LazyH5$new(file_path, data_name, read_only = FALSE, quiet = FALSE)

Arguments

file_path

where data is stored in 'HDF5' format

data_name

the data stored in the file

read_only

whether to open the file in read-only mode. It's highly recommended to set this to be true, otherwise the file connection is exclusive.

quiet

whether to suppress messages, default is false


Method save()

save data to a 'HDF5' file

Usage

LazyH5$save(
  x,
  chunk = "auto",
  level = 7,
  replace = TRUE,
  new_file = FALSE,
  force = TRUE,
  ctype = NULL,
  size = NULL,
  ...
)

Arguments

x

vector, matrix, or array

chunk

chunk size, length should matches with data dimension

level

compress level, from 1 to 9

replace

if the data exists in the file, replace the file or not

new_file

remove the whole file if exists before writing?

force

if you open the file in read-only mode, then saving objects to the file will raise error. Use force=TRUE to force write data

ctype

data type, see mode, usually the data type of x.
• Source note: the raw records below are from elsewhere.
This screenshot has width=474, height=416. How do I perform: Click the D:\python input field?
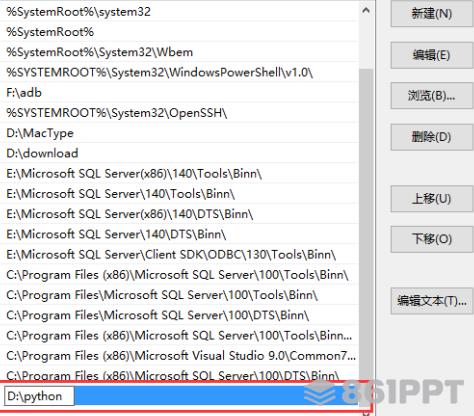click(x=39, y=396)
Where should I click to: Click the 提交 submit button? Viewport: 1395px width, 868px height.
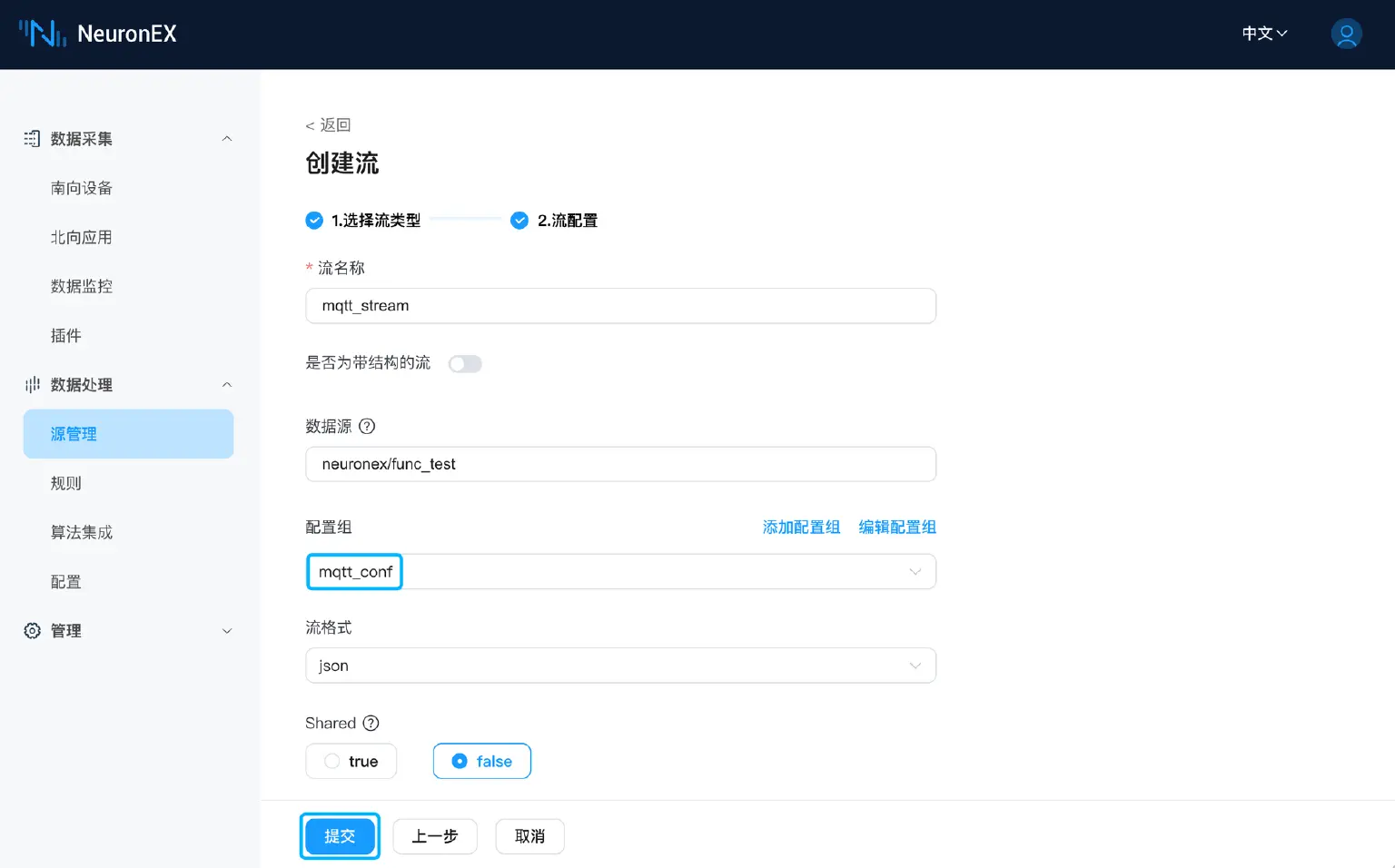point(340,836)
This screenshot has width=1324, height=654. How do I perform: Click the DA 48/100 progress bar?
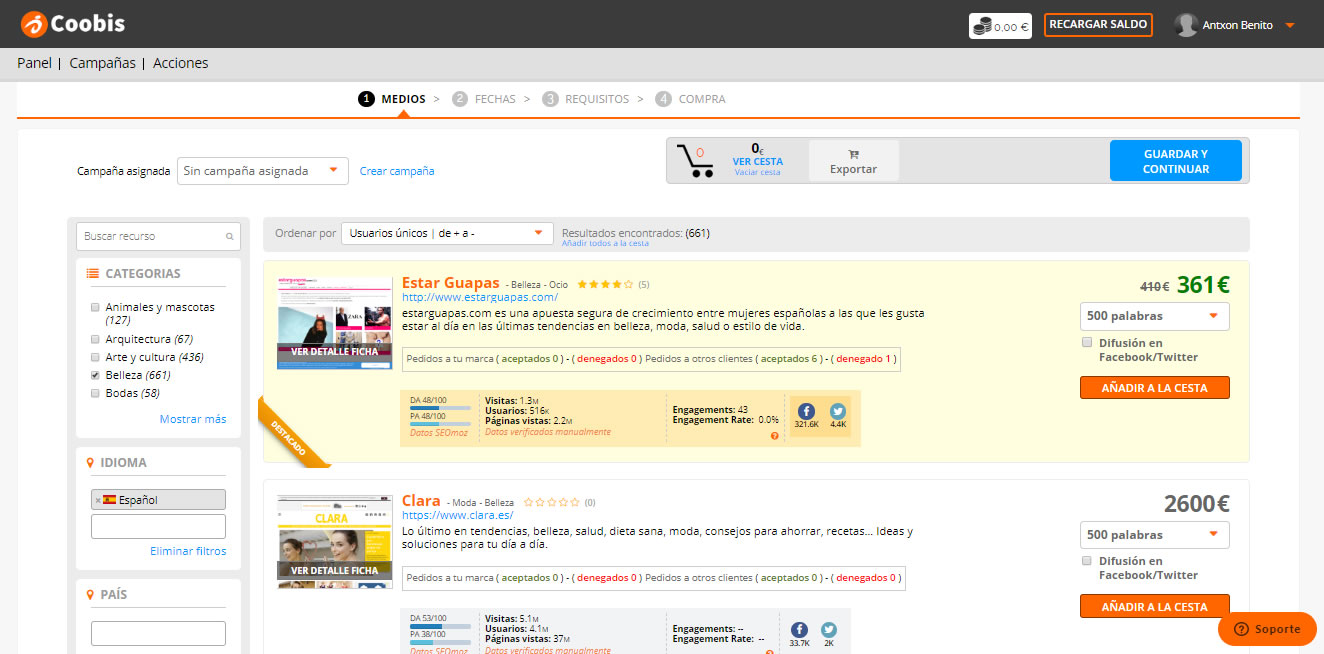[x=438, y=407]
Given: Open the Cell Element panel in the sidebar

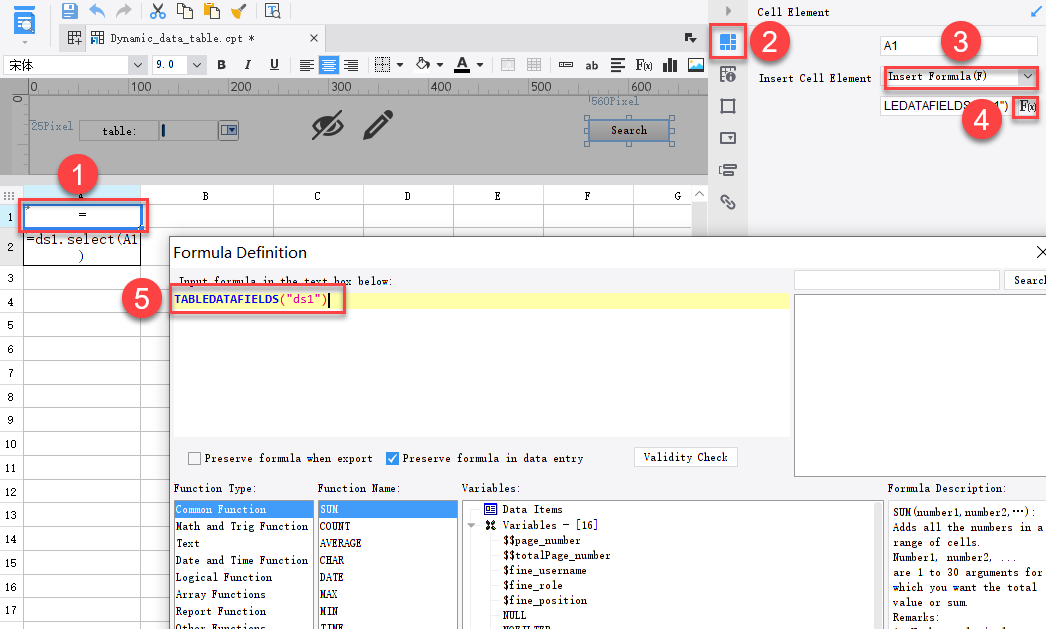Looking at the screenshot, I should click(728, 42).
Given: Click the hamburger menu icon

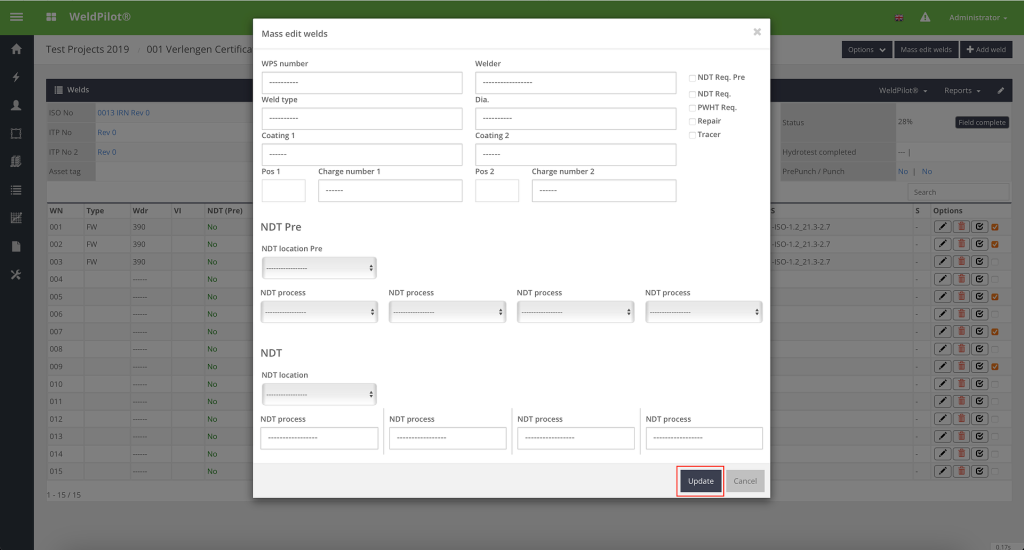Looking at the screenshot, I should point(16,17).
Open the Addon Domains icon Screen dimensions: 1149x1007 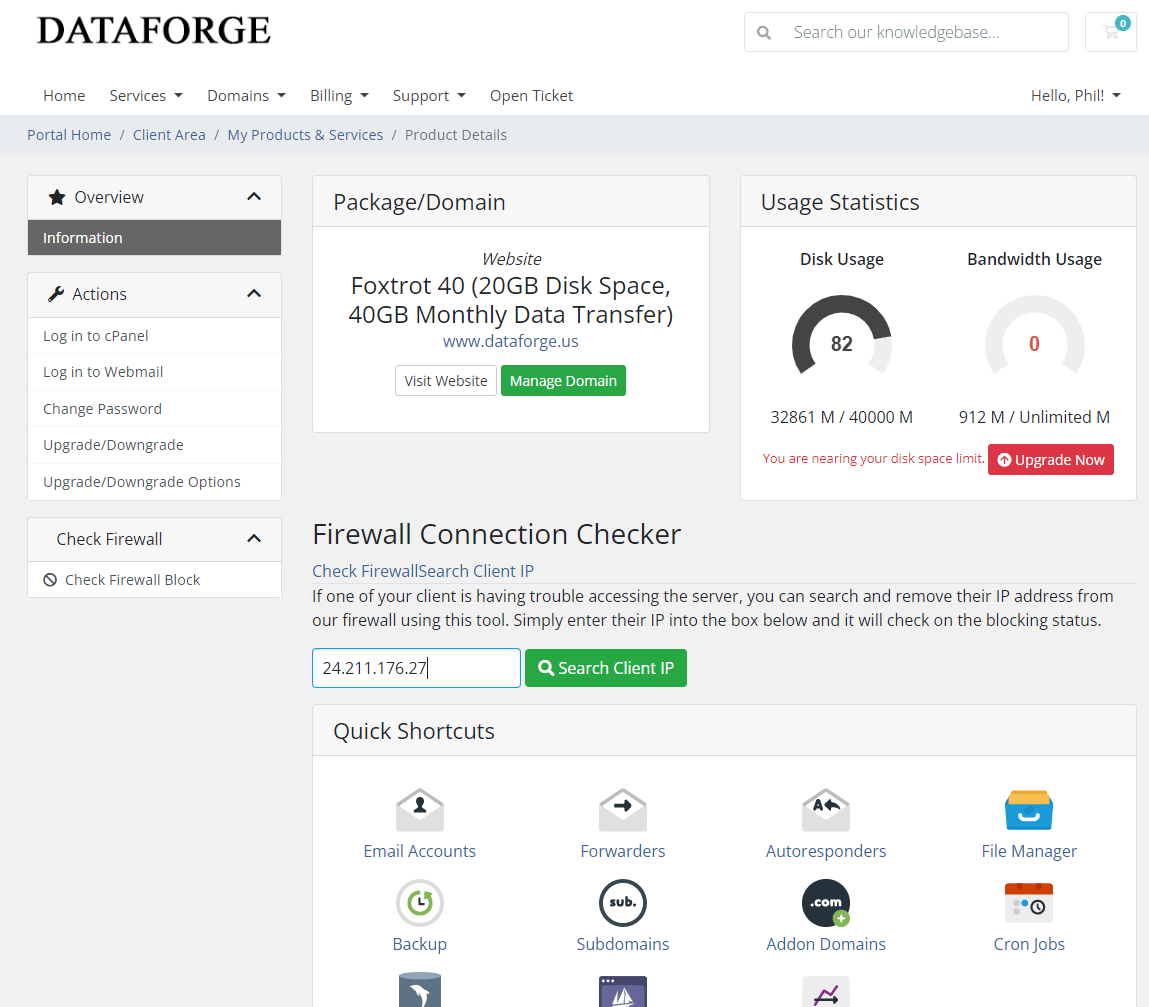pyautogui.click(x=826, y=903)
Try mode(x) or storage.mode(x) as hints.

size

deprecated, for compatibility issues

...

passed to self open() method


Method open()

open connection

Usage

LazyH5$open(new_dataset = FALSE, robj, ...)

Arguments

new_dataset

only used when the internal pointer is closed, or to write the data

robj

data array to save

...

passed to createDataSet in hdf5r package


Method close()

close connection

Usage

LazyH5$close(all = TRUE)

Arguments

all

whether to close all connections associated to the data file. If true, then all connections, including access from other programs, will be closed


Method subset()

subset data

Usage

LazyH5$subset(..., drop = FALSE, stream = FALSE, envir = parent.frame())

Arguments

drop

whether to apply drop the subset

stream

whether to read partial data at a time

envir

if i,j,... are expressions, where should the expression be evaluated

i, j, ...

index along each dimension


Method get_dims()

get data dimension

Usage

LazyH5$get_dims(stay_open = TRUE)

Arguments

stay_open

whether to leave the connection opened


Method get_type()

get data type

Usage

LazyH5$get_type(stay_open = TRUE)

Arguments

stay_open

whether to leave the connection opened

Examples

# Data to save
x <- array(rnorm(1000), c(10,10,10))

# Save to local disk
f <- tempfile()
save_h5(x, file = f, name = 'x', chunk = c(10,10,10), level = 0)
#> /var/folders/1y/56hdyx6x0_jb18k7b4ys9b6w0000gn/T//RtmpFQqvoC/file1c96757b3ff5 => x (Dataset Created) 
#> /var/folders/1y/56hdyx6x0_jb18k7b4ys9b6w0000gn/T//RtmpFQqvoC/file1c96757b3ff5 => x (Dataset Removed) 
#> /var/folders/1y/56hdyx6x0_jb18k7b4ys9b6w0000gn/T//RtmpFQqvoC/file1c96757b3ff5 => x (Dataset Created) 

# Load via LazyFST
dat <- LazyH5$new(file_path = f, data_name = 'x', read_only = TRUE)

dat

# Check whether the data is identical
range(dat - x)
#> [1] 0 0

# Read a slice of the data
system.time(dat[,10,])
#>    user  system elapsed 
#>   0.104   0.001   0.107